As the IT team started working with the OT group to upgrade the network, they also realized that they had limited visibility into activity on the network. They didn’t understand how the OT network was connected, what was on it or what normal traffic looked like.
“That was pretty concerning, because we have a lot of security tools that were implemented on our IT side that we did not have on the OT side,” Sanders says.
“The cool thing about Cyber Vision is that the switches we purchased have sensors built into them, so we’re able to view what assets we have,” Sanders says. “It tells us what protocols are running and what’s talking to what. It will actually allow us to do baselining of what normal network traffic looks like. That allows us to set up alerting, so we know immediately if suddenly something starts talking to something new or a new device pops up.”

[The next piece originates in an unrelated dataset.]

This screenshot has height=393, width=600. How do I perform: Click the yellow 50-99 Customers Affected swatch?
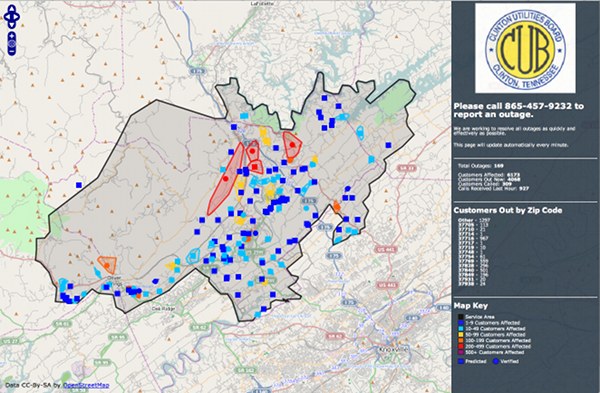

Feeding Data into Security Tools Empowers Visibility
Sanders’s team can pull all that information into its Splunk enterprise security information and event management tool. The anomaly detection tool can find a threat actor within the network or determine whether something is simply malfunctioning.

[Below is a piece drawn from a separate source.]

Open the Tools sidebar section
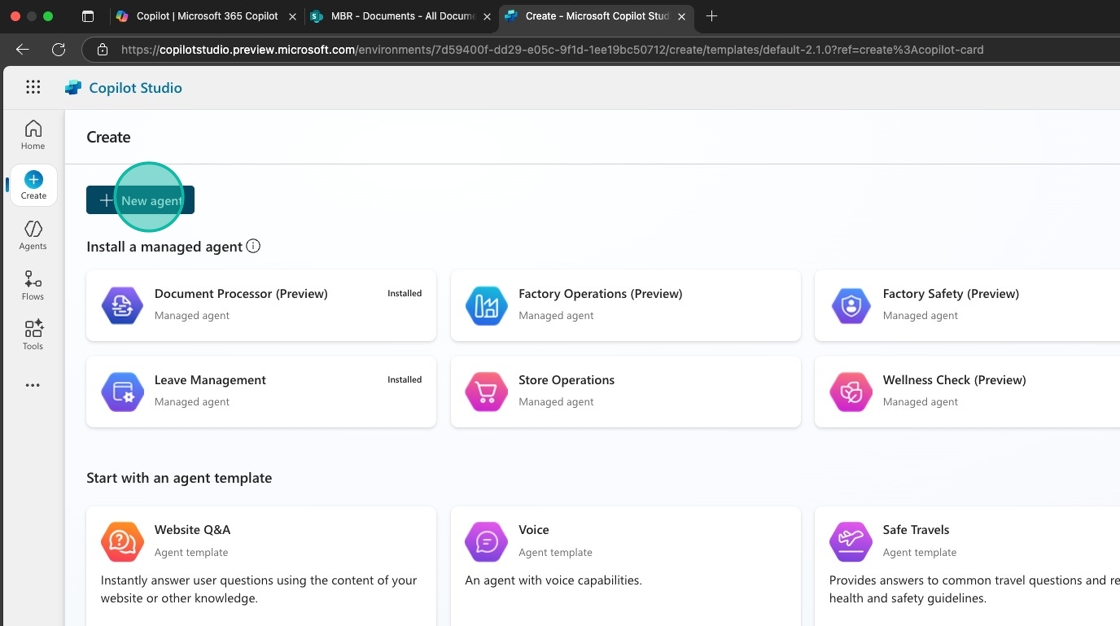The height and width of the screenshot is (626, 1120). tap(33, 335)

“We can now see that there is an issue before a bigger problem occurs,” she says. “That could be a big cost savings, depending on what the problem is. We can go in there and take care of that before there’s an outage.”
The water district also is working on microsegmentation within the data center.

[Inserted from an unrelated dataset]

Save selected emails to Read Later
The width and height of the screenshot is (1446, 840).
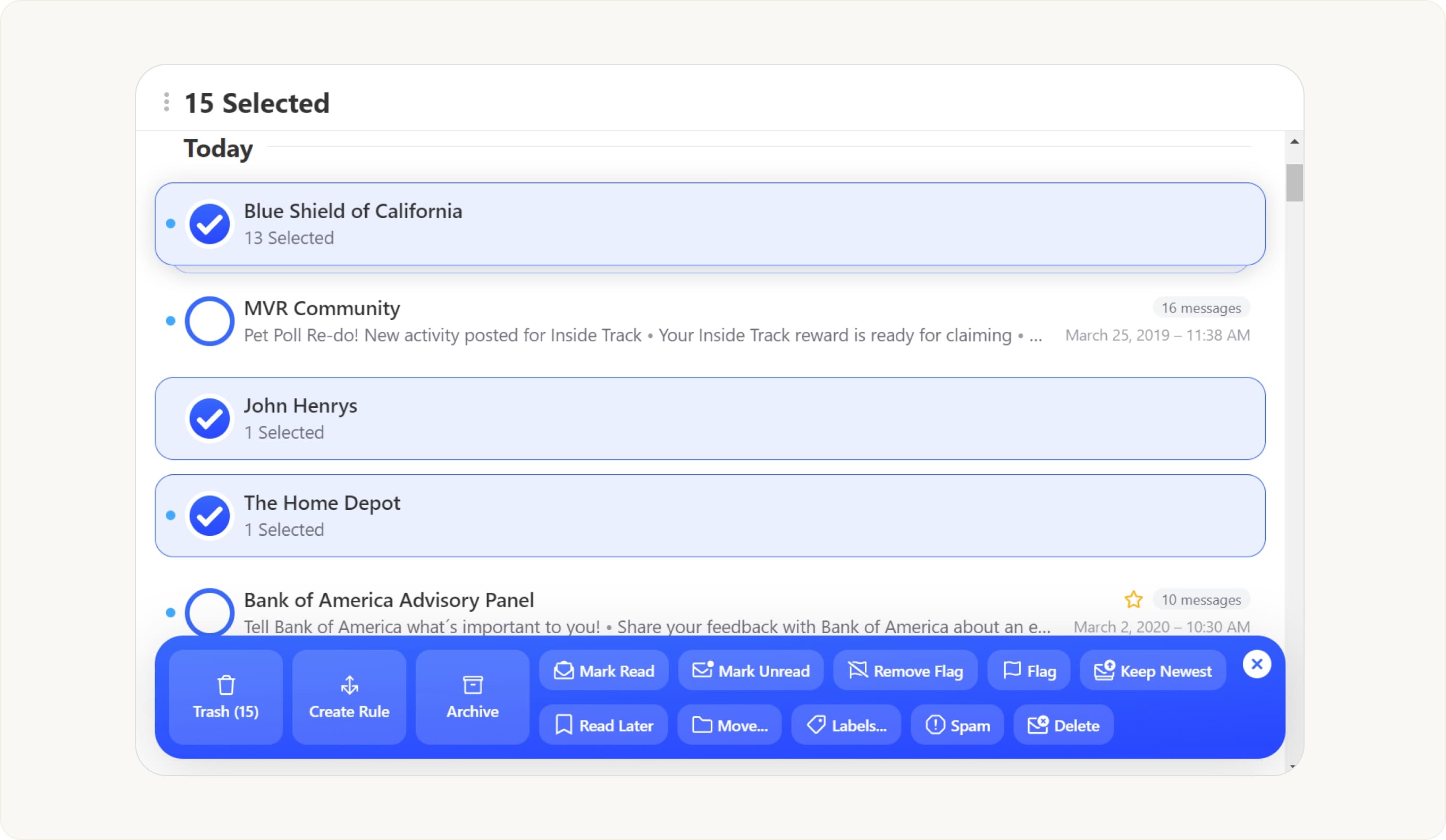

“It’s a very nice way of managing your Windows firewall rules on the servers without going in and manually doing changes to each server,” Sanders explains. “This gives you a nice graphical interface and a way of organizing everything into application groups to say, ‘These servers are part of this application group. These applications talk to these other applications and nothing else.’”
Cybersecurity Standards Harden Utilities Against Hackers
Sanders says that public utilities are making progress on cybersecurity standards. The energy industry has the North American Electric Reliability Corporation Critical Infrastructure Protection (NERC CIP), a set of requirements designed to secure the assets required for operating North America’s electric system. The water sector has America’s Water Infrastructure Act, which Sanders calls a step in the right direction.
“If you look at how stringent NERC CIP is, I would like to see the water utilities get to that,” she says. “But right now, I feel like it’s up to the individual organization in terms of how far they want to take their security posture. There is no regulatory mandate that they can point to and say, ‘We have to hit this bar.’”
The American Public Power Association has created a Public Power Cybersecurity Roadmap to help public power utilities enhance their cybersecurity programs. The roadmap breaks down into four stages how a public power utility can develop and implement an action plan to improve cybersecurity practices.
APPA also offers a Cyber Incident Response Playbook. Among other things, it offers advice and templates to coordinate messaging about any cyber incidents a utility might experience.